# My first good fake rock build! Sealer question... help please.



## Seapadders (Aug 7, 2012)

Hey everyone,

I have recently finished my first fake rock structure build, and I have been researching various sealants on this site and I think "Thompsons water seal" sounds like the most viable option for me.

This is due to me doing a mini build in the past for my bearded dragon which I sealed with waterproof gorrilla glue, then when I washed it after a few weeks it started washing the glue away and I had to completely re-seal, a waste of time and money.


I want a sealant that seals and that can stand up to a reasonable clean and not wash away!
Would you guys recommend Thompsons water seal for this? 









Shot at 2012-08-06


----------



## Queenii (Aug 7, 2012)

That looks brill!! Who's going to live on it??


----------



## Seapadders (Aug 7, 2012)

Thanks! I am getting a couple of new females sometime soon and this slots nicely into one half of my 36 inch vivarium.
I was housing a singular leo in there earlier this year but I have moved him to a different viv and decided that this time I would utilise height aswell as floor space and came up with this!

I just need to seal it now and maybe give it a touch up with some paint =]


----------



## 2 for Trippin (Aug 7, 2012)

There's a yacht varnish you can use, I forget what brand it is though but it works well.


----------



## Keblin (Feb 12, 2012)

Ronseal yatch varnish is one people often recommend!


----------



## dramen (May 29, 2012)

Seapadders said:


> Hey everyone,
> 
> I have recently finished my first fake rock structure build, and I have been researching various sealants on this site and I think "Thompsons water seal" sounds like the most viable option for me.
> 
> ...



That is cool as anything and very well made. May i ask what it was made from (I am assuming cut from polystyrene). I plan to build some custom vivariums eventually and the size of them would allow me to use features like this for my leo. Thanks in advance for the info.

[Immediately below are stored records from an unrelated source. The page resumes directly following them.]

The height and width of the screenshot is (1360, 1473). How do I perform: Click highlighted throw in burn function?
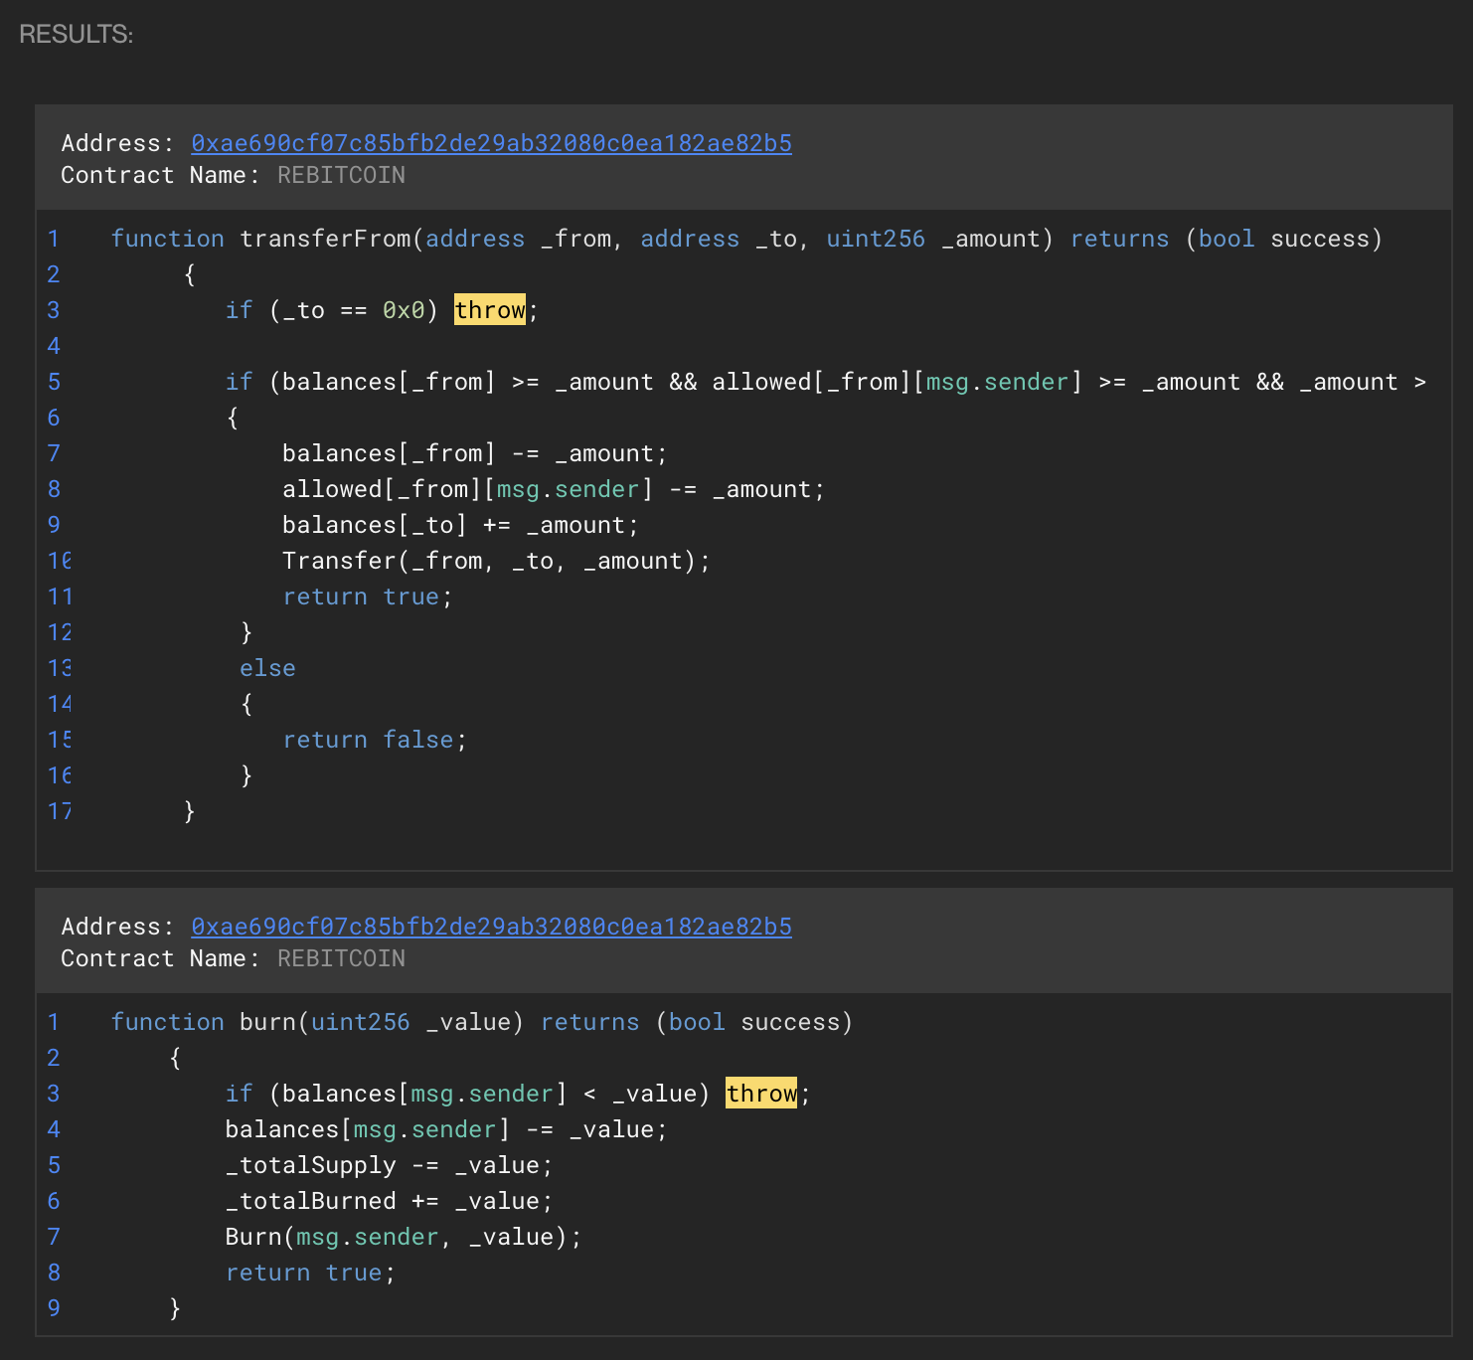tap(760, 1094)
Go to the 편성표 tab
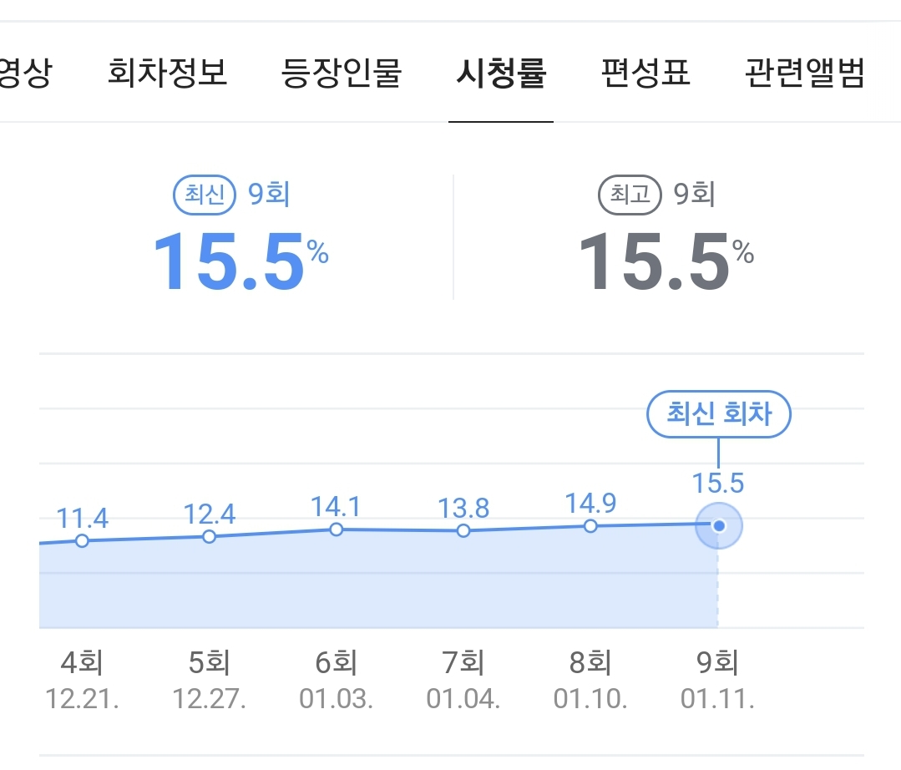This screenshot has width=901, height=770. coord(645,73)
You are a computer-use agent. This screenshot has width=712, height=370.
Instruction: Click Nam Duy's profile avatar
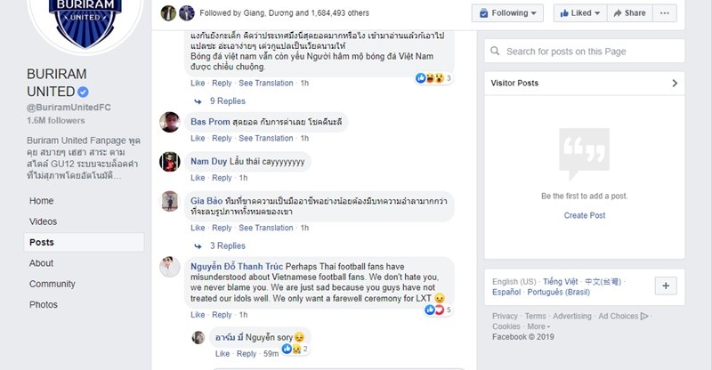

As previously mentioned though every time sealing has been mentioned it has always been yacht varnish that was recommended


----------



## 2 for Trippin (Aug 7, 2012)

Here's my fake rock build..



















Pretty much any clear varnish is safe to use, depending on how you work with it.


----------



## Seapadders (Aug 7, 2012)

2 for Trippin said:


> Here's my fake rock build..
> 
> image
> 
> ...


That looks great! Which varnish did you use? I have been looking at a few and it looks like they leave a very shiny, what looks to be slippy surface. Yours doesn't look like that.


----------



## 2 for Trippin (Aug 7, 2012)

Seapadders said:


> That looks great! Which varnish did you use? I have been looking at a few and it looks like they leave a very shiny, what looks to be slippy surface. Yours doesn't look like that.



I used a combination of Varnish, tile grout and sand.. Took a lot of preparation, but I finished with the top layer of sand to give it a "Matte" effect.


----------



## Seapadders (Aug 7, 2012)

2 for Trippin said:


> I used a combination of Varnish, tile grout and sand.. Took a lot of preparation, but I finished with the top layer of sand to give it a "Matte" effect.


Ah right ok, I will tryy that.

The only reason I am wanting it to be waterproof is because of the ease of cleaning. What is cleaning like with the top layer of sand on there?


----------



## 2 for Trippin (Aug 7, 2012)

Seapadders said:


> Ah right ok, I will tryy that.
> 
> The only reason I am wanting it to be waterproof is because of the ease of cleaning. What is cleaning like with the top layer of sand on there?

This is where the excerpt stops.